[Start of Attachment]

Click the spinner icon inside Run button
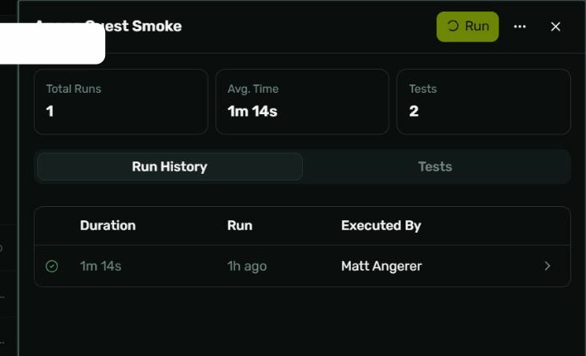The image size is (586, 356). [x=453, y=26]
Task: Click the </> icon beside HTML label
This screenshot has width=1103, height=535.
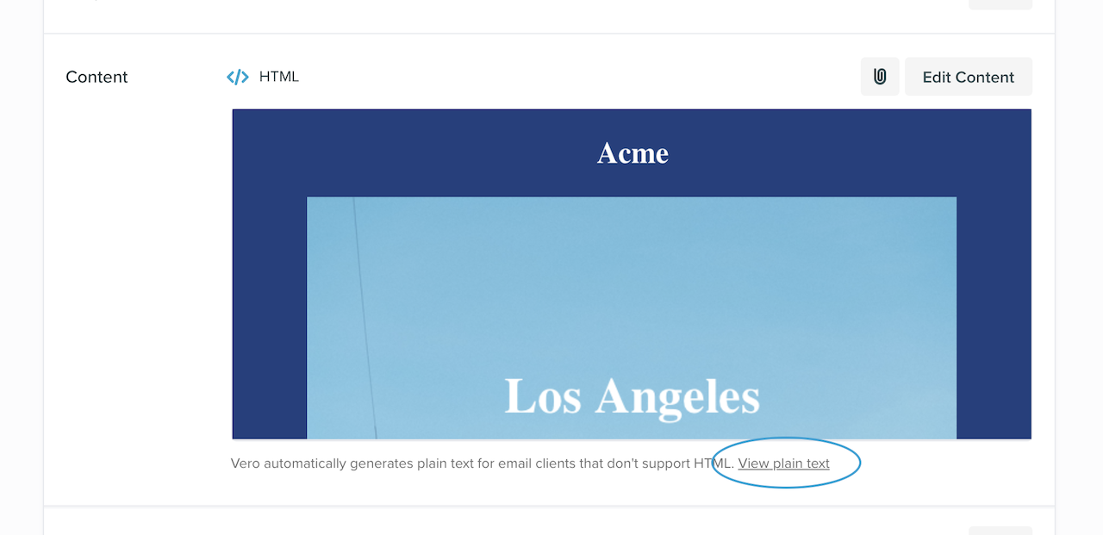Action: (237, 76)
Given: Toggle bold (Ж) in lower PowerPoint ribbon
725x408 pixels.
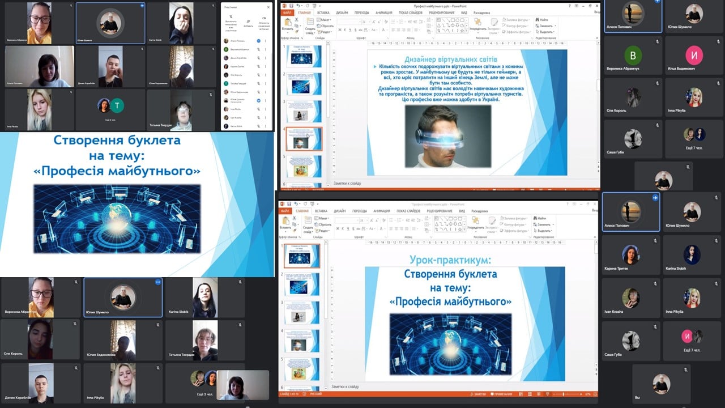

[End of Attachment]
[Start of Attachment]

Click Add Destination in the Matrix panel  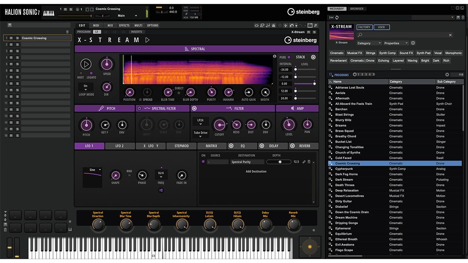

[End of Attachment]

WORK INSTRUCTIONS →
Transcribe only the lines above that start at the line containing "Click the spinner icon inside Run button" and end at the line containing "725x408 pixels.". Omit pictures.

SOLUTION BELOW →
Click the spinner icon inside Run button
The image size is (586, 356). [x=453, y=26]
Task: Click the </> icon beside HTML label
This screenshot has width=1103, height=535.
Action: (237, 76)
Given: Toggle bold (Ж) in lower PowerPoint ribbon
725x408 pixels.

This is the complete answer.